• [Aim of the exercise]: Copy the lines word for word, beginning with the first line of the items and ending with the line that contains "(660, 315).".

Data for locating words and elements:
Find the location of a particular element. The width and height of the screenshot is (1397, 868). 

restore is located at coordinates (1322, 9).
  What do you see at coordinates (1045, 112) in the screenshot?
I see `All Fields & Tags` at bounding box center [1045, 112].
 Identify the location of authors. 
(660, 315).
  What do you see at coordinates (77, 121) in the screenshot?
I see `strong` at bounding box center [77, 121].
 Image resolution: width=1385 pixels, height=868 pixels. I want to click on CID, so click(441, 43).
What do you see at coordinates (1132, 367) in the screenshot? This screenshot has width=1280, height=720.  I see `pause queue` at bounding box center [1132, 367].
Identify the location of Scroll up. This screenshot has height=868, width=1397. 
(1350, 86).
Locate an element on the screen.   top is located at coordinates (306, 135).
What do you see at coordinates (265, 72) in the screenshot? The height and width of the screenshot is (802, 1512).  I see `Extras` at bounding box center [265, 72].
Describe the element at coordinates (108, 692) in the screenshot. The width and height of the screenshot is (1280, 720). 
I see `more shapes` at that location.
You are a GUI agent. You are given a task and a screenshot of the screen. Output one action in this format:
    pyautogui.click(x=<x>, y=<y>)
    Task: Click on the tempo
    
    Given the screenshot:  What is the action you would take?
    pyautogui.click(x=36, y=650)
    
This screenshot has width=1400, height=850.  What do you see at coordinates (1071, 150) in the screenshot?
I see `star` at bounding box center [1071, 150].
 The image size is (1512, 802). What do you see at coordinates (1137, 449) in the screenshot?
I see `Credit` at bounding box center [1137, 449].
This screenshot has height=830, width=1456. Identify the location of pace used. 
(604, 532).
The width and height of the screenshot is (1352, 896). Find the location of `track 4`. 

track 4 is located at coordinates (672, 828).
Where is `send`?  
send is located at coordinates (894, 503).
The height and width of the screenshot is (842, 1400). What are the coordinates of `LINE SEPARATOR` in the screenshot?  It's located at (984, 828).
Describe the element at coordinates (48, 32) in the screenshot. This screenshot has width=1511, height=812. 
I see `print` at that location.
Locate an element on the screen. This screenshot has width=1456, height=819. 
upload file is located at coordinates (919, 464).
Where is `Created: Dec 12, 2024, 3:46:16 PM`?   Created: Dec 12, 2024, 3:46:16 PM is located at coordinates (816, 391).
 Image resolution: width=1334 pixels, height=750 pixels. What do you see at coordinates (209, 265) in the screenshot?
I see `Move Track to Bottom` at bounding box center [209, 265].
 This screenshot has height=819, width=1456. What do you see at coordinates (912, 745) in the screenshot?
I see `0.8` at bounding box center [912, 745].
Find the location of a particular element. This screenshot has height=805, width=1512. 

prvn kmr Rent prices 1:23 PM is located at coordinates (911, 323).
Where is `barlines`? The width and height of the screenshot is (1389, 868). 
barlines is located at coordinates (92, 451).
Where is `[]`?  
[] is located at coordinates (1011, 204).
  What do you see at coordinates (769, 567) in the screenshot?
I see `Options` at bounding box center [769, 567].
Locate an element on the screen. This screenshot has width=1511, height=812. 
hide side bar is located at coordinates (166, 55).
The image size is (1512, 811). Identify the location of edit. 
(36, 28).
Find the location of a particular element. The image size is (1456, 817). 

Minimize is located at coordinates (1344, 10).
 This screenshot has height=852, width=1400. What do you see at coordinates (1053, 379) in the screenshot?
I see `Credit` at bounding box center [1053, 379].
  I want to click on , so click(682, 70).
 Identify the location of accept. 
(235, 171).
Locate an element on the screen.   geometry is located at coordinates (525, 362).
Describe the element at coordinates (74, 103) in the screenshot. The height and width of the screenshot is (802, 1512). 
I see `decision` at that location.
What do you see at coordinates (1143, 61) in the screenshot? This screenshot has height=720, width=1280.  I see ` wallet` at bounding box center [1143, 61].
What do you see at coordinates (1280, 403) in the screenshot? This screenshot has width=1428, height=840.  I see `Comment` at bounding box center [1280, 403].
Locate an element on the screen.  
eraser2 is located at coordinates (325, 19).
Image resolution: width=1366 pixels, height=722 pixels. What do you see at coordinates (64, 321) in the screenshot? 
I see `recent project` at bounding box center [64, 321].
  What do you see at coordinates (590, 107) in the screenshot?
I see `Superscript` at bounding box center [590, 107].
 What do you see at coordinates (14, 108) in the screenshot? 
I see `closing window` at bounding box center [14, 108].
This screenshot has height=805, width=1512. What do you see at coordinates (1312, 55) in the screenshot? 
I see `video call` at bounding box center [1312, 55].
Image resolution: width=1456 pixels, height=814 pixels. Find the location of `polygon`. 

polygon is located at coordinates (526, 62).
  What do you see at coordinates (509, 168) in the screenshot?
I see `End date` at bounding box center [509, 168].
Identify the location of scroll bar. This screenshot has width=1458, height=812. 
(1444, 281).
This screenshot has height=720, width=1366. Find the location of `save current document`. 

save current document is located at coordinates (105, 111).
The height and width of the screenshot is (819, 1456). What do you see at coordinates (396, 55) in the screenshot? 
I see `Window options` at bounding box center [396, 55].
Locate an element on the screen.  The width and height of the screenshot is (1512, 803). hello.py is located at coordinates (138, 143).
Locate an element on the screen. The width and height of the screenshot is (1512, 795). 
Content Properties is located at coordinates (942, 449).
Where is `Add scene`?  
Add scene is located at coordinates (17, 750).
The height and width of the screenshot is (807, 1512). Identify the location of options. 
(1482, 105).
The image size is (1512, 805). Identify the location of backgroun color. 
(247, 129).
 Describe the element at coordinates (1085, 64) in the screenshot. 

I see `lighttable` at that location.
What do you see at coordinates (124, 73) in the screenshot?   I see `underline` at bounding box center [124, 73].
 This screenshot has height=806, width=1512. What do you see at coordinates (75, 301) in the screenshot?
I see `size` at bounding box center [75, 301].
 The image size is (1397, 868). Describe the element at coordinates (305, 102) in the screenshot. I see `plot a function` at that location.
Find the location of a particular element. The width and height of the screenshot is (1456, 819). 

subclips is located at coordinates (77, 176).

• [Written reply]:
Find the location of a particular element. The width and height of the screenshot is (1397, 868). 

restore is located at coordinates (1322, 9).
  What do you see at coordinates (1045, 112) in the screenshot?
I see `All Fields & Tags` at bounding box center [1045, 112].
 Identify the location of authors. 
(660, 315).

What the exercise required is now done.